Gladiator

party dog

The Roman Empire is brilliantly alive again thanks to the imaginations of Hollywood’s magicians in this sumptuous feast called “Gladiator”.

I dare not say ‘the glory of Rome’ because in 180 A.D. when this is placed, Rome was little more than a butchering giant that simply mowed down nations in its path to conquering the world.

Here it’s Germania where we first meet the supremely competent, beloved and well respected General Maximus (Russell Crowe) who wins a fiercely fought battle and secures his position as the man the Emperor Marcus Aurelius (Richard Harris) wants to succeed him over his own son, the wimpy, whiny Commodus (Joaquin Phoenix).

Commodus, as you might expect, does not take kindly to the idea of being usurped. His treachery is unleashed on both his father and Maximus, setting the stage for Maximus’ heroic return and ultimate revenge against the sniveling coward.

When Maximus makes his comeback, it’s as both a slave and gladiator, trained for the arena by a provincial “Entertainer” named Proximo (Oliver Reed in his last role) who himself was once a gladiator. Proximo doesn’t yet know Maximus’ true identity, only his talent and pretty soon he has his gladiators moving up from local contests to the Roman coliseum, performing for the new Emperor, the hideous Commodus. In the middle of it all is Commodus’ sister Lucilla (Connie Nielson), the sanity that lies between the Emperor’s destructiveness and the Roman senate that stands quivering in its togas and sandals.

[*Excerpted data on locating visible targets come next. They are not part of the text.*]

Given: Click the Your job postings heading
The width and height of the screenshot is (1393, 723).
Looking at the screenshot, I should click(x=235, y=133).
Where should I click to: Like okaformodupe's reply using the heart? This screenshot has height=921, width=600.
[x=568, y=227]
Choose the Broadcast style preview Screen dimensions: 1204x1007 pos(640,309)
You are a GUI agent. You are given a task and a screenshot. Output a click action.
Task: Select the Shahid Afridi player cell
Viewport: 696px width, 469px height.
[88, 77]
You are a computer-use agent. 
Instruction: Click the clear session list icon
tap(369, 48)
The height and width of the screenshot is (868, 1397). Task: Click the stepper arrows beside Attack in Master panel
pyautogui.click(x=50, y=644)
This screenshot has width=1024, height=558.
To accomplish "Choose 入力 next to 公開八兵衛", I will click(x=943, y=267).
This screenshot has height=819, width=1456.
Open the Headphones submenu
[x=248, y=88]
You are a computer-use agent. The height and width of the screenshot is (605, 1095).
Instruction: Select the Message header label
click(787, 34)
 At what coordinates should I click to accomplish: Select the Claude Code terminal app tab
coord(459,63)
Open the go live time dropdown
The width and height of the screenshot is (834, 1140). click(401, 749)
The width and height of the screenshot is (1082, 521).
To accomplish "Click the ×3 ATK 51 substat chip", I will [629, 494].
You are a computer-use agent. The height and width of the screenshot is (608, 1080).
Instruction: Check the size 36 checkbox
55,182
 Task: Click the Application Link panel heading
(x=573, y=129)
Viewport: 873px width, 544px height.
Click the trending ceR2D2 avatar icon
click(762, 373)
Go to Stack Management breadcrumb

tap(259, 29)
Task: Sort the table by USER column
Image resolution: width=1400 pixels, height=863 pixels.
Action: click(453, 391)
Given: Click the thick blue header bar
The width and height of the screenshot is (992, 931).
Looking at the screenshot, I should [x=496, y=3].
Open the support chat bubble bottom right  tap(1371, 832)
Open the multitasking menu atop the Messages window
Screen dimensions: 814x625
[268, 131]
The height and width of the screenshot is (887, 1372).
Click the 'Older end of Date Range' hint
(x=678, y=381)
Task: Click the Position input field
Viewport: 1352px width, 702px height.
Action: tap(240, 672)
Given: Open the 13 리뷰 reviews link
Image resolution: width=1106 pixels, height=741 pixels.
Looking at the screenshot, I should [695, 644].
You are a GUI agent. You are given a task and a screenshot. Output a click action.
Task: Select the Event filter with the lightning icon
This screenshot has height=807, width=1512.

“Gladiator is brilliantly staged by director Ridley Scott, cinematographer John Mathieson, and production designer Arthur Max. Crowe is believable and powerful as the General gladiator and his supporting cast is marvelous. How wonderful to see Richard Harris and Oliver Reed in roles that are worthy of their talents. Nielson is good as the frustrated sister and I loved seeing Derek Jacobi in his familiar toga albeit without his signature lisp and head jerk he was so famous for in the PBS classic series “I, Claudius”. Here he plays Senator Gracchus, the only senator with a conscience: “I don’t pretend to be a man of the people:, he tells another senator, “but I do try to be a man for the people.”

The overhead shots of the Roman Coliseum are formidable; the mood, setting and effects are excellent and very reminiscent of “Messenger: The Story of Joan of Arc” (that few people saw), but that was by another director. This is Ridley Scott at his very best. As for the opening battle sequence and arena battles between gladiators, all I can say is magnificent.

Also features: Djimon Hounsou (from “Amistadt”) as Juba, Maximus’ slave friend  in a poignant role.

Lotta says  “Gladiator” packs a wallop of terrific acting, energy and visual effects.